Article Text

G416(P) Current practice and recommendations for babies at risk of congenital heart disease
  1. D Agarwal,
  2. T Jones
  1. Paediatrics, Peterborough and Stamford NHS Foundation Trust, Peterborough, UK


Aims To assess current practice among paediatricians with expertise in cardiology (PEC’s) and review our own practice in order to evaluate the validity of current recommendations and to recommend change to practice.

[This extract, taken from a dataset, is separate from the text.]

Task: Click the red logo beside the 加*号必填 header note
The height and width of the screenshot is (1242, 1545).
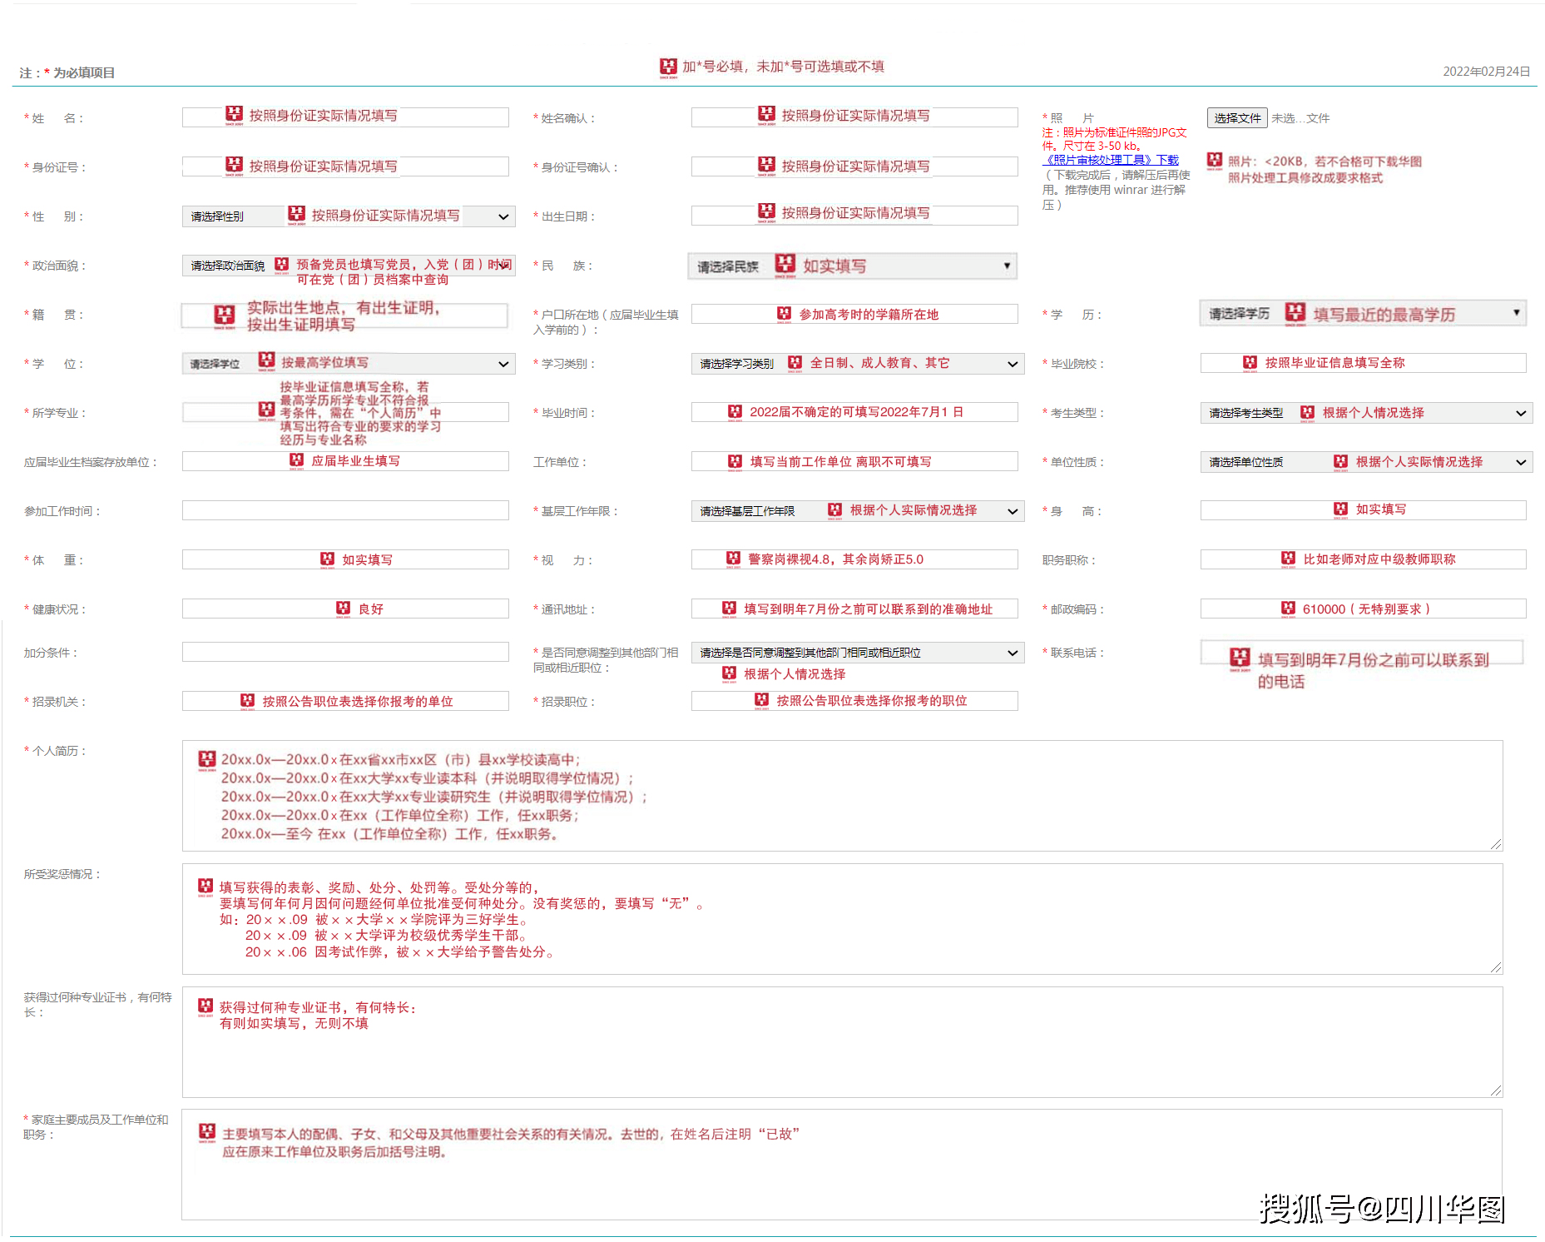Action: (668, 67)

Methods A nationwide online survey of PEC’s and their practice. We broadly grouped abnormalities into those requiring a catheter procedure as a marker of moderate CHD and those requiring surgery as more significant CHD. We the audited our own outcomes to assess the validity of screening recommendations.

Results 39 responses

In evaluation of murmur, 83% of PEC clinicians would see in clinic and 51% perform an echo even if the murmur had resolved. Only 27/39 (69.2%) can perform the clinical evaluation within 4 weeks due to lack of clinic capacity. Our survey demonstrated that the likelihood of arranging follow up increases with severity of congenital heart abnormality and the absence of detailed antenatal assessment. Audit of our practice showed a low pick up rate of significant congenital heart disease when screening is based on familial risk alone.

Conclusions Practice varies among PEC clinicians in the UK. Most clinicians are unable to review those with heart murmurs within the recommended 4 weeks due to lack of capacity. Most congenital heart disease has a low recurrence risk. However, left sided obstructive lesions, e.g. critical AS, have a greater recurrence risk and specific gene abnormalities are well documented. Furthermore, these lesions are more likely to be clinically silent with acute, severe presentation at the time of closure of the ductus. Our experience has demonstrated that the pick-up rate for all infants with a family history of CHD is relatively low and our survey demonstrated that many clinicians are not reviewing patients in a timely manner. We recommend selective screening by postnatal echo of patients with a family history of congenital heart disease in the context of a normal detailed fetal anomaly scan and a normal NIPE examination to include only those infants with a family history of CHD with a high recurrence risk.